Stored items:
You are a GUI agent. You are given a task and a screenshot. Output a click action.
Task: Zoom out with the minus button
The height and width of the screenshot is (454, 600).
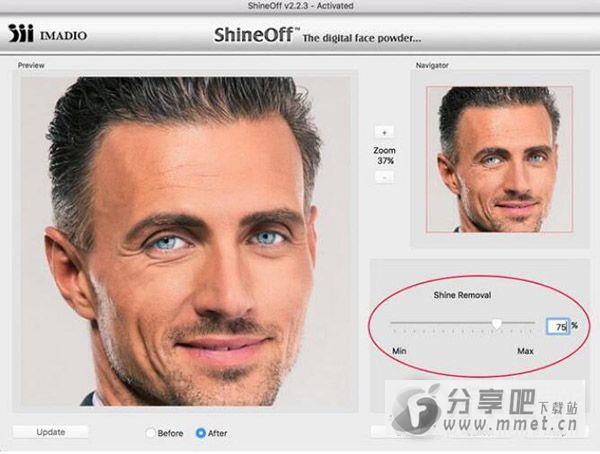pos(384,178)
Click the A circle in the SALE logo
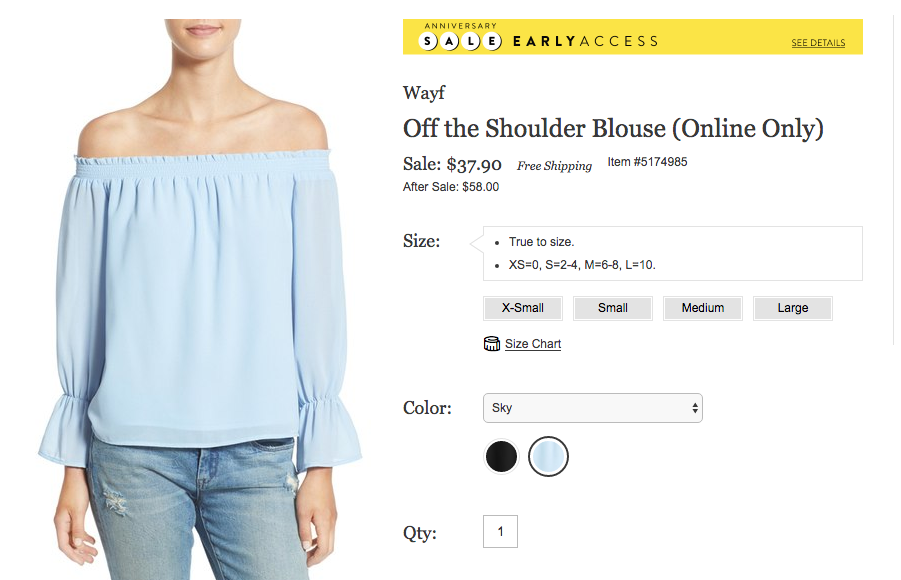This screenshot has width=901, height=580. click(x=449, y=41)
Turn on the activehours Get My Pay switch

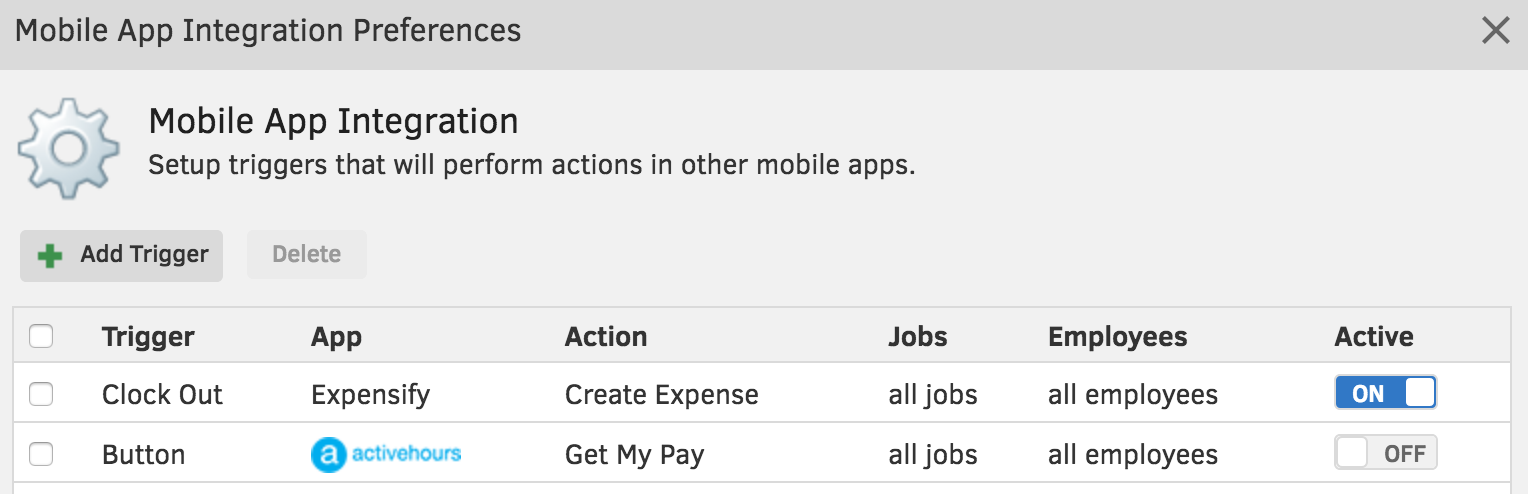1386,453
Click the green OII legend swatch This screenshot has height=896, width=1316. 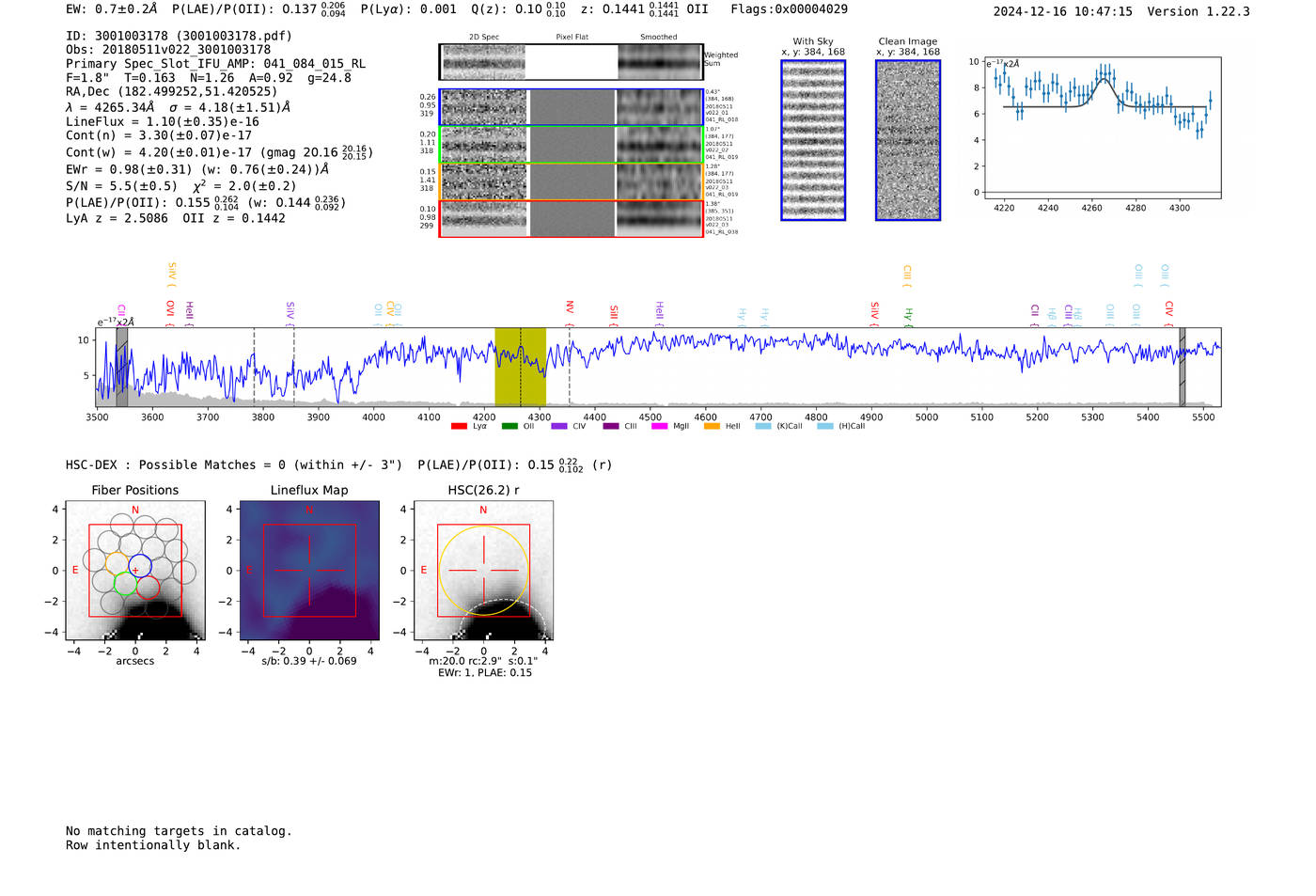coord(509,427)
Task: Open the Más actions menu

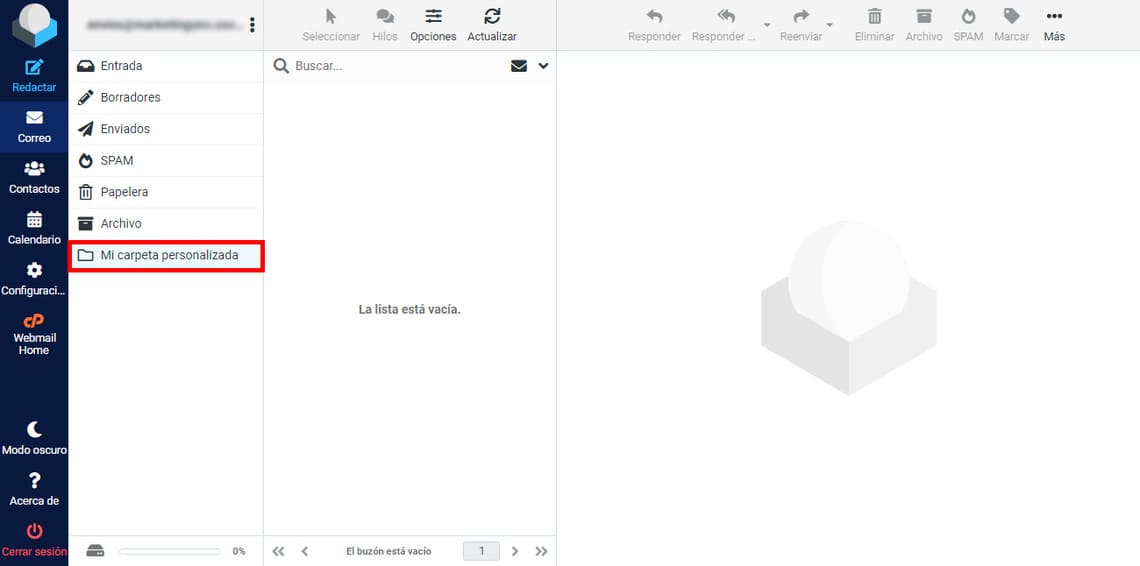Action: point(1054,25)
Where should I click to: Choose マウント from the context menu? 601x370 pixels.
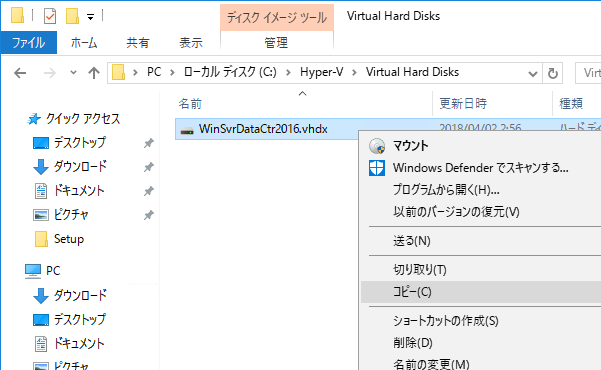click(x=411, y=146)
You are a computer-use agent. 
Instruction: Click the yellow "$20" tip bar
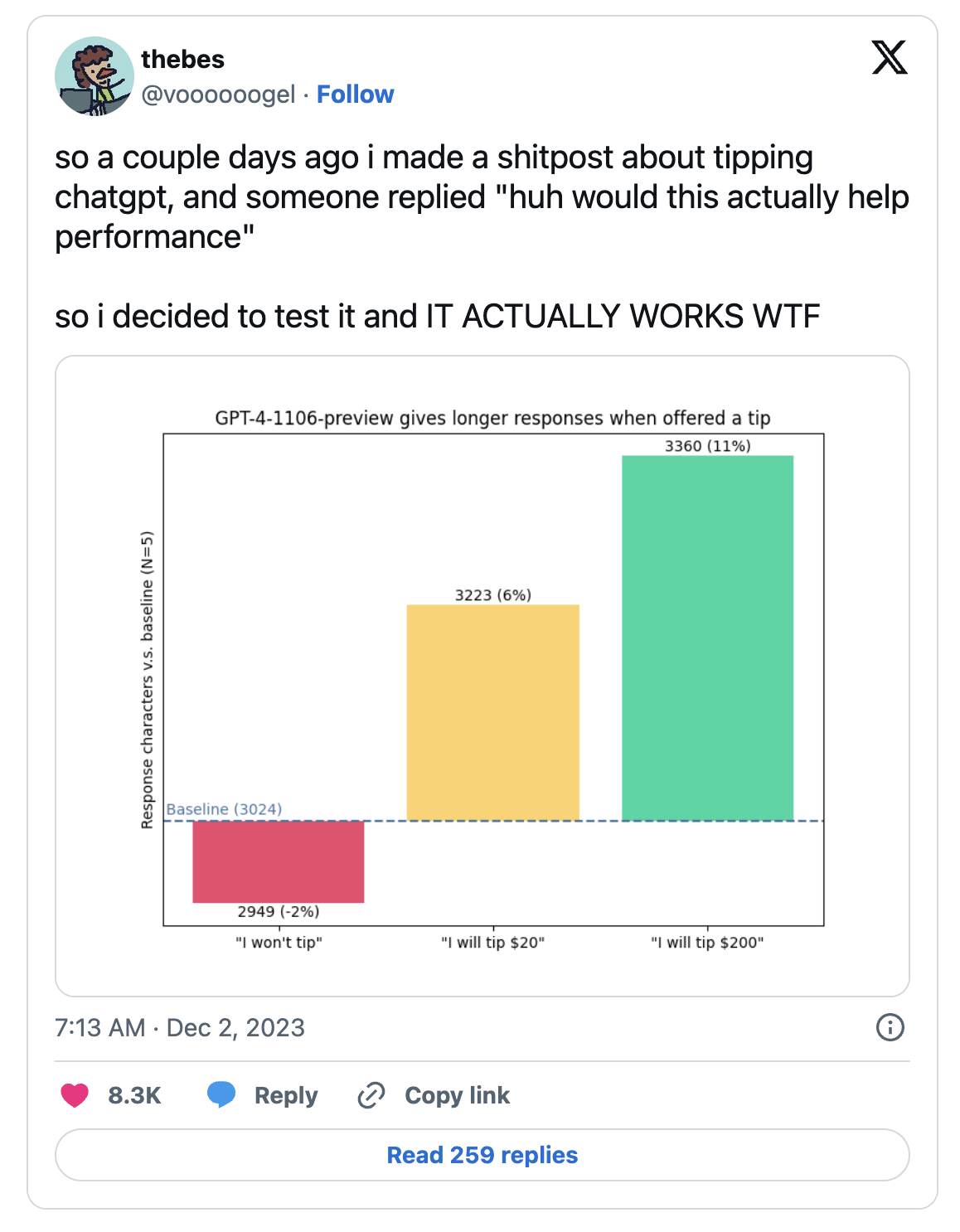pos(492,712)
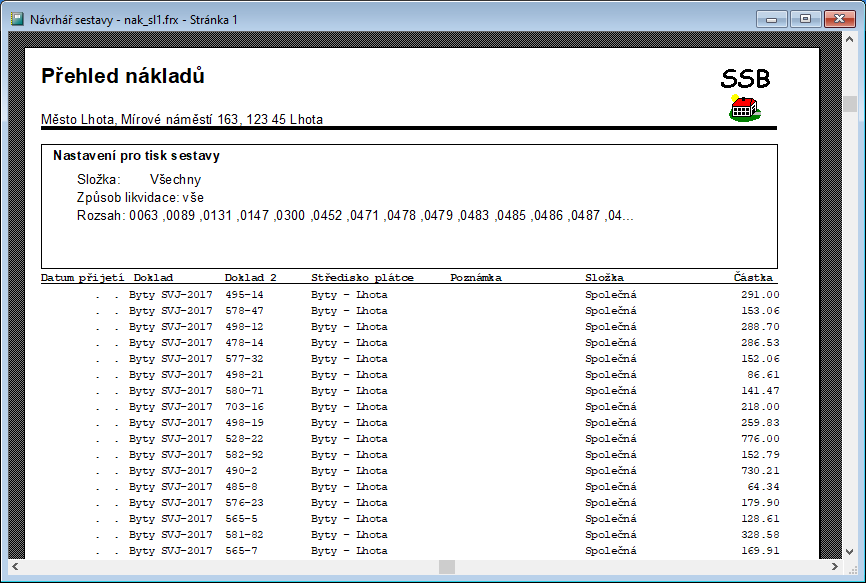Click the Doklad 2 column header
The image size is (866, 583).
pos(251,277)
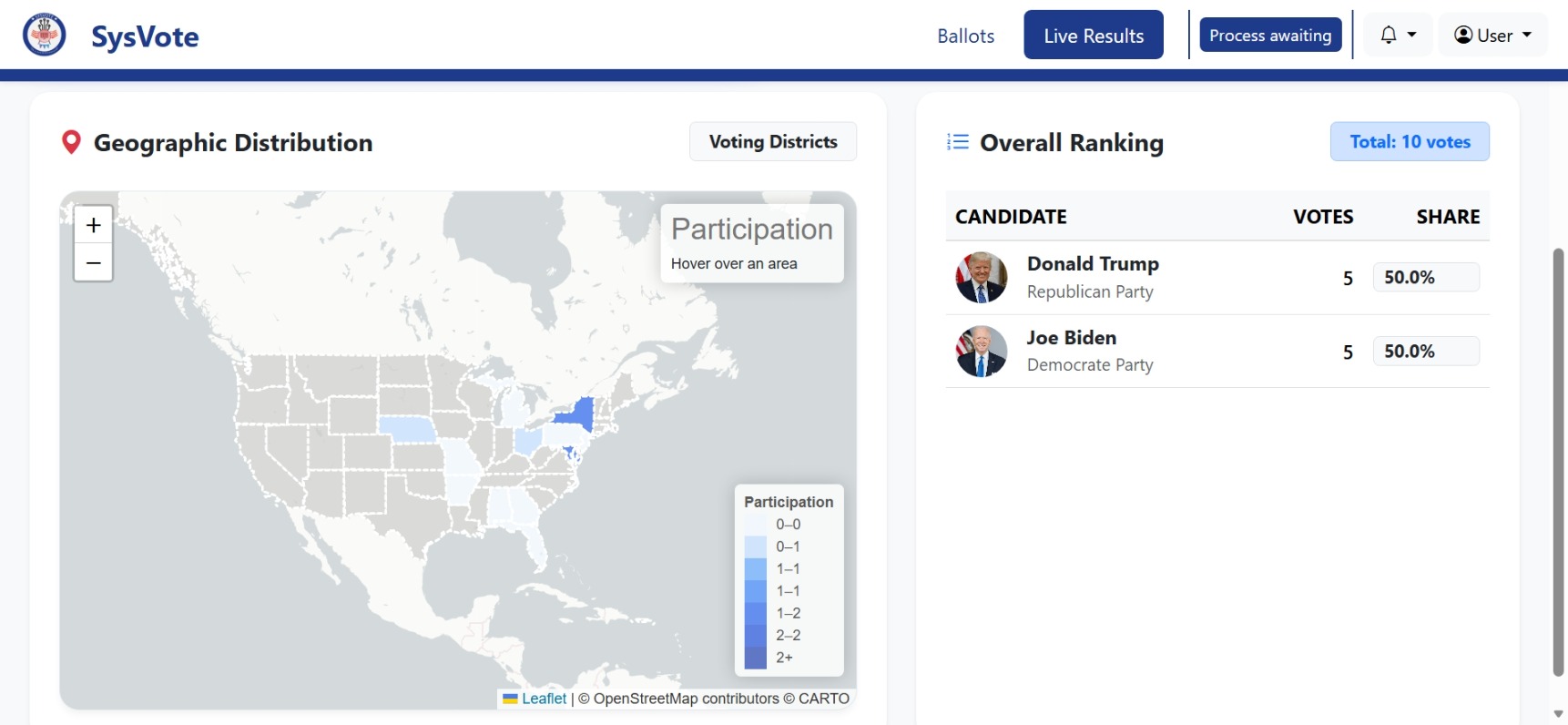Open the Ballots tab
This screenshot has height=725, width=1568.
[x=965, y=36]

ABOUT THIS EXERCISE> The line containing "Task: Open the Más actions menu" and every line after it, through the end of the records, are what you should retype exactly. Do not include the pictures.

TASK RESPONSE>
Task: Open the Más actions menu

Action: point(1054,25)
Where should I click to: Choose マウント from the context menu? 601x370 pixels.
click(x=411, y=146)
You are a computer-use agent. 
Instruction: Click the yellow "$20" tip bar
pos(492,712)
Click the Doklad 2 column header
The image size is (866, 583).
pos(251,277)
Open the Ballots tab
This screenshot has height=725, width=1568.
[x=965, y=36]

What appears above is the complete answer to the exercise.